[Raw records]
++++++++++

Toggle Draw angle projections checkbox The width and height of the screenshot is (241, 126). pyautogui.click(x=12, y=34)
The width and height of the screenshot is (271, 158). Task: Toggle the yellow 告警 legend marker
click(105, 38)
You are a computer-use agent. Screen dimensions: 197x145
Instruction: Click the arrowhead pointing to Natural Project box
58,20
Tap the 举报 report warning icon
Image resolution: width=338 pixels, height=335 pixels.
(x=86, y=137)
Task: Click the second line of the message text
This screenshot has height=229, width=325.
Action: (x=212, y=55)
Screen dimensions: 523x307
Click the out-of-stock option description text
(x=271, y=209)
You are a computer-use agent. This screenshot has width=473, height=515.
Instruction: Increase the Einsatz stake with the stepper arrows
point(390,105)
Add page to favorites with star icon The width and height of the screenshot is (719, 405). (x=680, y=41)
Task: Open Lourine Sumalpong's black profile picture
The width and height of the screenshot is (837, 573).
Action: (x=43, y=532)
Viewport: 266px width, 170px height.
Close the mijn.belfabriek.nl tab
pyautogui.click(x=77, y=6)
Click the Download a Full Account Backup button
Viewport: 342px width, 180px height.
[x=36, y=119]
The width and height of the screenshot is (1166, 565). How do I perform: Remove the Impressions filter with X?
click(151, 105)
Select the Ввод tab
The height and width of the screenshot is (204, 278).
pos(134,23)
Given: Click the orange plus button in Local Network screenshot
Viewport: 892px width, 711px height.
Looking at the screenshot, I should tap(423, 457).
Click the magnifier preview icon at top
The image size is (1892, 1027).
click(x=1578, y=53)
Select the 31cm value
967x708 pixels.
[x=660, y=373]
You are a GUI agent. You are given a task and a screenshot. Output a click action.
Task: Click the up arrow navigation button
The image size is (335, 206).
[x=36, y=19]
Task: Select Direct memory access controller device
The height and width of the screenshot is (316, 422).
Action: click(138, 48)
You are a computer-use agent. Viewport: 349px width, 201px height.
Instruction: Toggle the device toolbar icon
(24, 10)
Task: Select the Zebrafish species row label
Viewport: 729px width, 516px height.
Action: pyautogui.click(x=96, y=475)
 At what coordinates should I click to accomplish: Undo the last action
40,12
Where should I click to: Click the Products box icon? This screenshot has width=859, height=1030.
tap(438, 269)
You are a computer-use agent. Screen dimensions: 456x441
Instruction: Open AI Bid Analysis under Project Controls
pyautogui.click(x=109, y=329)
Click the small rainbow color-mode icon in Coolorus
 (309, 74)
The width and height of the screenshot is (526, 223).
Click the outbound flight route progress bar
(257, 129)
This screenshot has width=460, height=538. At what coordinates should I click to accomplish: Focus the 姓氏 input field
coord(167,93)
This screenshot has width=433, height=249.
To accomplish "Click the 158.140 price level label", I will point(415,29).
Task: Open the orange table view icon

++++++++++

GOAL
Output the lines of the items from the one containing "The width and height of the screenshot is (1166, 565)." through the one containing "[x=36, y=19]" as a JSON list of strings, one string per line and no blank lines.

ANSWER TO THE EXERCISE
[
  "The width and height of the screenshot is (1166, 565). How do I perform: Remove the Impressions filter with X?",
  "click(151, 105)",
  "Select the Ввод tab",
  "The height and width of the screenshot is (204, 278).",
  "pos(134,23)",
  "Given: Click the orange plus button in Local Network screenshot",
  "Viewport: 892px width, 711px height.",
  "Looking at the screenshot, I should tap(423, 457).",
  "Click the magnifier preview icon at top",
  "The image size is (1892, 1027).",
  "click(x=1578, y=53)",
  "Select the 31cm value",
  "967x708 pixels.",
  "[x=660, y=373]",
  "You are a GUI agent. You are given a task and a screenshot. Output a click action.",
  "Task: Click the up arrow navigation button",
  "The image size is (335, 206).",
  "[x=36, y=19]"
]